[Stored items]

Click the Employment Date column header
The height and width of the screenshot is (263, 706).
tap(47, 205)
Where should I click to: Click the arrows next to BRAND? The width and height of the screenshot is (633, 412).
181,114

What you will do:
Give the data again, unchanged in every line.

Your solution:
Click the Employment Date column header
The height and width of the screenshot is (263, 706).
tap(47, 205)
Where should I click to: Click the arrows next to BRAND? The width and height of the screenshot is (633, 412).
181,114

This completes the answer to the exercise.